DJカルチャー――ポップカルチャーの思想史 / ウルフ・ポーシャルト著

DJカルチャー―ポップカルチャーの思想史ボクはいろいろな事情から80年代の中頃から90年代を通して、音楽をほとんど聞いていない。だからこの時代に生まれた、ヒップホップだの、クラブだの、そしてこれらの音楽シーンに欠かせない「DJ」というものを全く知らなかった。今だって、知ってるとはとても言えないが、2000年に入ったばかりの頃は余りの無知にあせった。で、DJ の入門書を読んだこともある。レコードプレーヤーを2台用意して、自宅で練習するところから始める本当の入門書だ。今から思うと笑ってしまうけど、とにかく何にも知らなかったんだ。もっぱら音楽を聞く側のボクが求めているのは、文化としてのDJだよね。そういう意味で、本書はもっと早くに読んでおけばよかった。今はざっと通読しただけだが、DJカルチャー理解のために熟読したくなる本だった。

[記録]
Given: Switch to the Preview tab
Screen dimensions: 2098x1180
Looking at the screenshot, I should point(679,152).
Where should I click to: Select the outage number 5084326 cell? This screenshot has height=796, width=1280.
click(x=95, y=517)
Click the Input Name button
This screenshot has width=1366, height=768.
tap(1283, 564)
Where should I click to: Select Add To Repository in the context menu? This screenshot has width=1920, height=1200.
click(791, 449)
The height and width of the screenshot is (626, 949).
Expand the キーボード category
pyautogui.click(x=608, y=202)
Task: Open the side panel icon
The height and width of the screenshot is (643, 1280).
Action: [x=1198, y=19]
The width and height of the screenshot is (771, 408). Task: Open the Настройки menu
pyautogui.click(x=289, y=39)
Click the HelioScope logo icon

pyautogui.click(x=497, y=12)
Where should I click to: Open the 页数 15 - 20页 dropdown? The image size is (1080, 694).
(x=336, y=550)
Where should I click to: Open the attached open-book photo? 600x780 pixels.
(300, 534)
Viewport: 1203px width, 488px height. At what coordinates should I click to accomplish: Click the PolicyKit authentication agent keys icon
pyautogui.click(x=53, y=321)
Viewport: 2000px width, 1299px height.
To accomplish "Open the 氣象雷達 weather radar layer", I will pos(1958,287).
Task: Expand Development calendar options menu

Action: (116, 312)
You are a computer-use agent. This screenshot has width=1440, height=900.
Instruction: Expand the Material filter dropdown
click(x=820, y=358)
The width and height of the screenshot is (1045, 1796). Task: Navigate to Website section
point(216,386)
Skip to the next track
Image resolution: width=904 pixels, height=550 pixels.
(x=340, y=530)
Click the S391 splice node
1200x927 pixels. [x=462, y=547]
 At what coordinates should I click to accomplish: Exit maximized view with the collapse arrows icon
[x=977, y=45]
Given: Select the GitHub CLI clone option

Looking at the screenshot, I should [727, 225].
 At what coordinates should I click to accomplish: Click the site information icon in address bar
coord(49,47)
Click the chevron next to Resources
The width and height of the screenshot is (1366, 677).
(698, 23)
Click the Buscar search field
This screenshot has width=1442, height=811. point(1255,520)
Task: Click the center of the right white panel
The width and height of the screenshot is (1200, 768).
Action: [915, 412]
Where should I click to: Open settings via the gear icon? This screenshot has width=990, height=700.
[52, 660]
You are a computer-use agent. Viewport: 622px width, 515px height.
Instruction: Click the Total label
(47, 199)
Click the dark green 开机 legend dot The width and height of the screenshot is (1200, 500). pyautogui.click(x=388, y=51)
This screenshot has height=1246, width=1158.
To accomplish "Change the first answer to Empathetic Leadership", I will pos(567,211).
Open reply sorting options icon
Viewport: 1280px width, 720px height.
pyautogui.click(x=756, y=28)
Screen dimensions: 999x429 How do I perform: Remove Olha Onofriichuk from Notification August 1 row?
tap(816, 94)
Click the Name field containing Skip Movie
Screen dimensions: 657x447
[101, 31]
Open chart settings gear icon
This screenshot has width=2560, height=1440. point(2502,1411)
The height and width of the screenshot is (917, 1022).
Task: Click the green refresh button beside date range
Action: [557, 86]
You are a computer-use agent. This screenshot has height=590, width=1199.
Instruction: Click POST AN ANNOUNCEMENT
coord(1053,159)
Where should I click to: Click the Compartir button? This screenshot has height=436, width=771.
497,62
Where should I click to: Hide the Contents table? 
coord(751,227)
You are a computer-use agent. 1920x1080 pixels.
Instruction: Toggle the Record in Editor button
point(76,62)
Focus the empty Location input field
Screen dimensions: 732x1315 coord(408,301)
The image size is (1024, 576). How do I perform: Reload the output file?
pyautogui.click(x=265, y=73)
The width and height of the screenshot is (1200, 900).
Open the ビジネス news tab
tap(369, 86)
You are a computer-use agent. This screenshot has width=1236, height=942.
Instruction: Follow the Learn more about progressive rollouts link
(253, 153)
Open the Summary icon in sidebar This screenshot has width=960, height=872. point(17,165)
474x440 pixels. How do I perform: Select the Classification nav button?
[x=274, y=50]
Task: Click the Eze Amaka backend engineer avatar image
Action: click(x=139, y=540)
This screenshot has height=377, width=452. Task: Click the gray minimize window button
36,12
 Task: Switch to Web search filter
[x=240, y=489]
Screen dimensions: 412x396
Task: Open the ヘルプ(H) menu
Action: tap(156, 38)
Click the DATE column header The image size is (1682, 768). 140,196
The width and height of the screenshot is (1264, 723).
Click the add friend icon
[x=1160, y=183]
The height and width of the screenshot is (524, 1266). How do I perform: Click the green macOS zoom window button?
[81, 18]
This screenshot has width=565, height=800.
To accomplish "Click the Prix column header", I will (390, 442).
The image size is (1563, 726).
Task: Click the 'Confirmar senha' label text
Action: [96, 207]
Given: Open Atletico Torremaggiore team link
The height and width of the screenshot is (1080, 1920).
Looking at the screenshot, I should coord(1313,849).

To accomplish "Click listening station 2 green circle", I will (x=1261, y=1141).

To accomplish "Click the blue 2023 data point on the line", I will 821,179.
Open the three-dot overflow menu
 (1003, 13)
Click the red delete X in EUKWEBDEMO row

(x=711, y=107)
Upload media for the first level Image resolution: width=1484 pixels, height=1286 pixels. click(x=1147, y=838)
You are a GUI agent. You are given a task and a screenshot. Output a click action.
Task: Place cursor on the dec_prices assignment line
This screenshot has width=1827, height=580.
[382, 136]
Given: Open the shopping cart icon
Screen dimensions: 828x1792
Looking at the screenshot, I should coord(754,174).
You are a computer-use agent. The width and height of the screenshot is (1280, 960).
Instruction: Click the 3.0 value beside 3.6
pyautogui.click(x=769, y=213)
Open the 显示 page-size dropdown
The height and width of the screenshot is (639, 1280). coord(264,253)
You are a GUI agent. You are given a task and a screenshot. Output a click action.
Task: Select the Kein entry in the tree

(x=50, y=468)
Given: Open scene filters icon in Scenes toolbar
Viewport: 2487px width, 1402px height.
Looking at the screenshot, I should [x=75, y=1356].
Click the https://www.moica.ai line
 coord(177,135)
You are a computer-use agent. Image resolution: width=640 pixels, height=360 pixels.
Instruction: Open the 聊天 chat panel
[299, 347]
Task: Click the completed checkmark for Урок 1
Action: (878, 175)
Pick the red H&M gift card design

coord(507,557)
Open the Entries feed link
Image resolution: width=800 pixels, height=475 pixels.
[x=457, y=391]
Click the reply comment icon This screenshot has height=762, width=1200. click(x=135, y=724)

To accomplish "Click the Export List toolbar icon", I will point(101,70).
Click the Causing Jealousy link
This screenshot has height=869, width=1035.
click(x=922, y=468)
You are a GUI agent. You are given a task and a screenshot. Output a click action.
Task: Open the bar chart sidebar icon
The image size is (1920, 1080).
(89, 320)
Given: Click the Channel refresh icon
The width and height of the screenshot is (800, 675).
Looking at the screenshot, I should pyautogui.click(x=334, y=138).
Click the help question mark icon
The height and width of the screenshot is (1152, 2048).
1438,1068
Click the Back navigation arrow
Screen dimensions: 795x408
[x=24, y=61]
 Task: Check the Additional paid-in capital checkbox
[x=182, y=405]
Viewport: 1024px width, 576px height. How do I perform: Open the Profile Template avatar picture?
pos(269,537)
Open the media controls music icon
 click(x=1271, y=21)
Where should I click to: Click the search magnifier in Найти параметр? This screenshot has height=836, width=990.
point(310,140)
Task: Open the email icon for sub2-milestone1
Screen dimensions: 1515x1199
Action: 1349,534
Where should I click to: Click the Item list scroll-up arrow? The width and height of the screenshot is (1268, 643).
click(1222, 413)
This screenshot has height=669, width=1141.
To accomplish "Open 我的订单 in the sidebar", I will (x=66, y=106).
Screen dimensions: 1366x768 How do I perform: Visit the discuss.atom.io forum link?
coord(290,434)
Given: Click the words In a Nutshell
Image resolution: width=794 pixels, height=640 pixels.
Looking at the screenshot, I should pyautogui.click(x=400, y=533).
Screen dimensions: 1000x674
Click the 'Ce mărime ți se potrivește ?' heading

**課題 A:** DJカルチャーに関する文章によると、筆者が音楽をほとんど聞いていなかったのはいつの時期ですか。
**課題 B:** DJカルチャーに関する文章から、「DJカルチャー―ポップカルチ」と「めに熟読したくなる本だった。」の間を、両端の語句も含めて書き写してください。
**課題 C:** DJカルチャーに関する文章の最後の文に続く部分を書いてください。

**解答 A:** 80年代の中頃から90年代を通しての時期です。

**解答 B:**
DJカルチャー―ポップカルチャーの思想史ボクはいろいろな事情から80年代の中頃から90年代を通して、音楽をほとんど聞いていない。だからこの時代に生まれた、ヒップホップだの、クラブだの、そしてこれらの音楽シーンに欠かせない「DJ」というものを全く知らなかった。今だって、知ってるとはとても言えないが、2000年に入ったばかりの頃は余りの無知にあせった。で、DJ の入門書を読んだこともある。レコードプレーヤーを2台用意して、自宅で練習するところから始める本当の入門書だ。今から思うと笑ってしまうけど、とにかく何にも知らなかったんだ。もっぱら音楽を聞く側のボクが求めているのは、文化としてのDJだよね。そういう意味で、本書はもっと早くに読んでおけばよかった。今はざっと通読しただけだが、DJカルチャー理解のために熟読したくなる本だった。

**解答 C:**
ただ、本書は音楽文化の解説書というよりも思想書なんだ。ニーチェ、ヘーゲル、マルクス、エンゲルスなんかの古典的哲学者から、フーコー、デリダなどフランスの新しい哲学書からの引用が散らばっている。ぼくはこういう部分は飛ばしたけれど、著者の語るDJカルチャーの変遷はなんとなく理解できそうだ(もう1度読まなければならないけど)。十代の後半から音楽を楽しんできたので、90年代の音楽文化の変革を知らないのはちょっとしゃくなんだ。

本書には古今の哲学書への言及だけでなく、ダダイズムからウォホールのアート史、フランス映画のヌーヴェルヴァーグ、そしてもちろん、音楽にはアメリカ黒人のブルースからR&B、パンクロック、ラッパーなど目まぐるしい言及にはクラクラしてしまうが、もちろんこれが面白い。

訳者のあとがきに、本書は抄訳だとある。これはとても残念だ。70年代から90年代にかけての音楽シーンの歴史記述をカットしたとある。著者の切り口でぜひとも読みたい部分だと思う。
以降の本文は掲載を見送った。